Genzyme Reports Interim Results from Trial of Campath(R) for Multiple Sclerosis
Sept. 14 - PRNewswire-FirstCall - Genzyme Corporation today announced two-year interim results from a Phase 2 trial comparing Campath(R) (alemtuzumab) with Rebif(R) (interferon beta-1a) for the treatment of multiple sclerosis. The results derive from a pre-specified analysis conducted after two years of treatment for 334 patients in the planned three-year trial. This review was conducted in conjunction with an independent data and safety monitoring board.
As previously announced, dosing of alemtuzumab in this study was
suspended in September 2005 after three patients developed immune
thrombocytopenic purpura (ITP), a treatable condition in which patients
experience a low platelet count as a result of an immune response directed against the platelets. At that time, most patients had received two cycles of therapy with alemtuzumab. Treatment with Rebif in the control arm has continued without interruption. The trial remains on clinical hold in the United States, and Genzyme is working closely with clinical investigators and regulatory agencies to complete the study and ensure that the risk of ITP is well understood and managed. The company discourages physicians and patients from using alemtuzumab for MS outside of a clinical trial setting in which procedures are in place for managing ITP risk.
Analysis of the first co-primary endpoint showed that patients taking
alemtuzumab at high and low doses experienced at least a 75 percent
reduction in the risk for relapse after at least two years of follow up
when compared to patients treated with interferon beta-1a. This difference
was statistically significant in favor of the alemtuzumab patients at both
high and low doses, with a p-value less than the pre-specified value
(p=0.00328) assigned for the two-year interim analysis.

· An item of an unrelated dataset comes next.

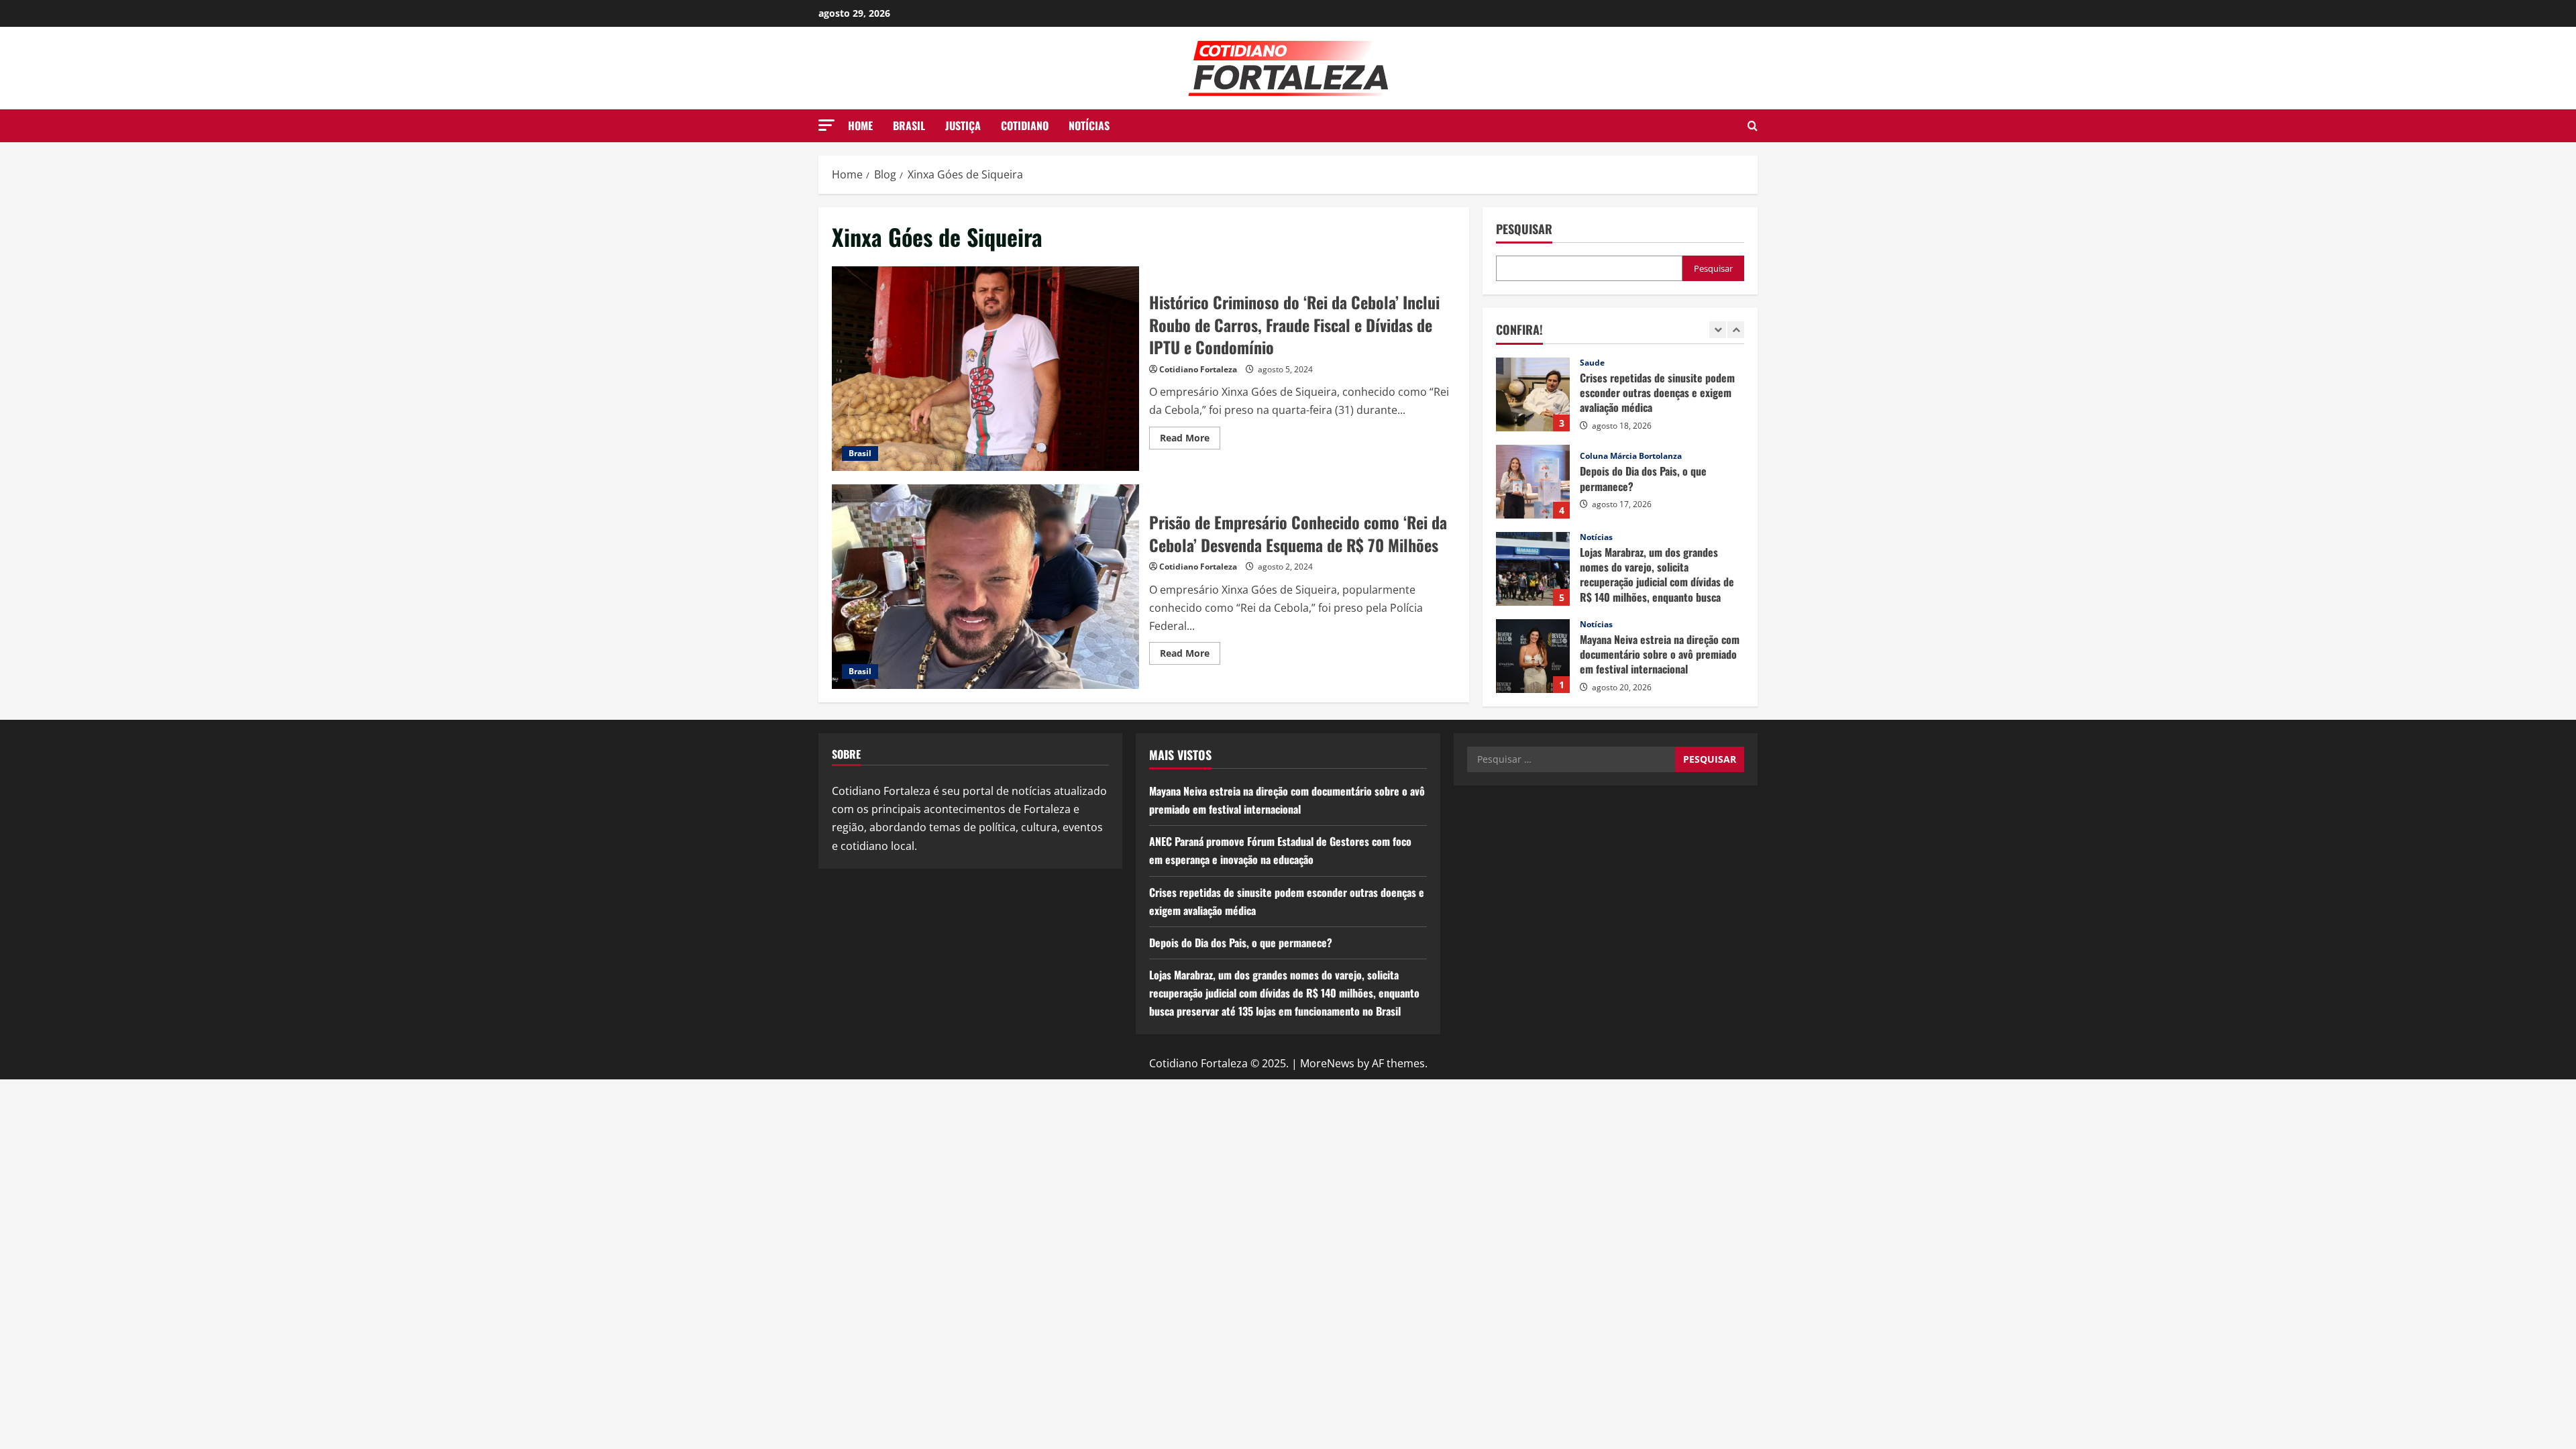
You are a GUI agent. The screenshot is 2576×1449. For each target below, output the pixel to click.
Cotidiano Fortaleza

Analysis of the other co-primary endpoint showed that patients taking
alemtuzumab at high and low doses experienced at least a 65 percent
reduction in the risk for progression of clinically significant disability
when compared to patients treated with interferon beta-1a. This difference
was statistically significant in favor of the alemtuzumab patients at both
high and low doses, with a p-value less than the pre-specified value
(p=0.01194) assigned for the two-year interim analysis.

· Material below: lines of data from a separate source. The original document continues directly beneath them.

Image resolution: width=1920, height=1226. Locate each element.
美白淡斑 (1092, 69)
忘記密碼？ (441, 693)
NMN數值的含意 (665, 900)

Results of additional secondary and tertiary efficacy endpoints,
including MRI data, functional assessments, and quality of life measures,
support the findings seen in the co-primary endpoints.
"These results continue to demonstrate that alemtuzumab has great
potential to make a meaningful impact on the treatment of multiple
sclerosis," said Richard A. Moscicki, MD, chief medical officer for
Genzyme. "We will work with regulatory agencies in the United States and
Europe, as well as our clinical investigators, to successfully complete
this important trial and to prepare for the initiation of a Phase 3 trial
in the first half of 2007."
Genzyme has requested a meeting with the U.S. Food and Drug
Administration to present these data and to address the next steps in the
development of alemtuzumab. The company has already received scientific advice from the European Medicines Agency for moving forward with a Phase 3 study.
Dosing of alemtuzumab in this study was suspended in the United States
in September 2005 after three patients were diagnosed with ITP. The first
patient to present with ITP died from the disease. Genzyme immediately
implemented enhanced monitoring for ITP and has since created a
comprehensive risk management plan to help physicians and patients
participating in the trial detect ITP early and minimize the risk of
complications. These efforts have been effective and have enabled the
identification of all five additional patients with ITP symptoms. All
patients requiring medical treatment for ITP have responded well. To date, a total of six patients have been diagnosed with ITP in this trial.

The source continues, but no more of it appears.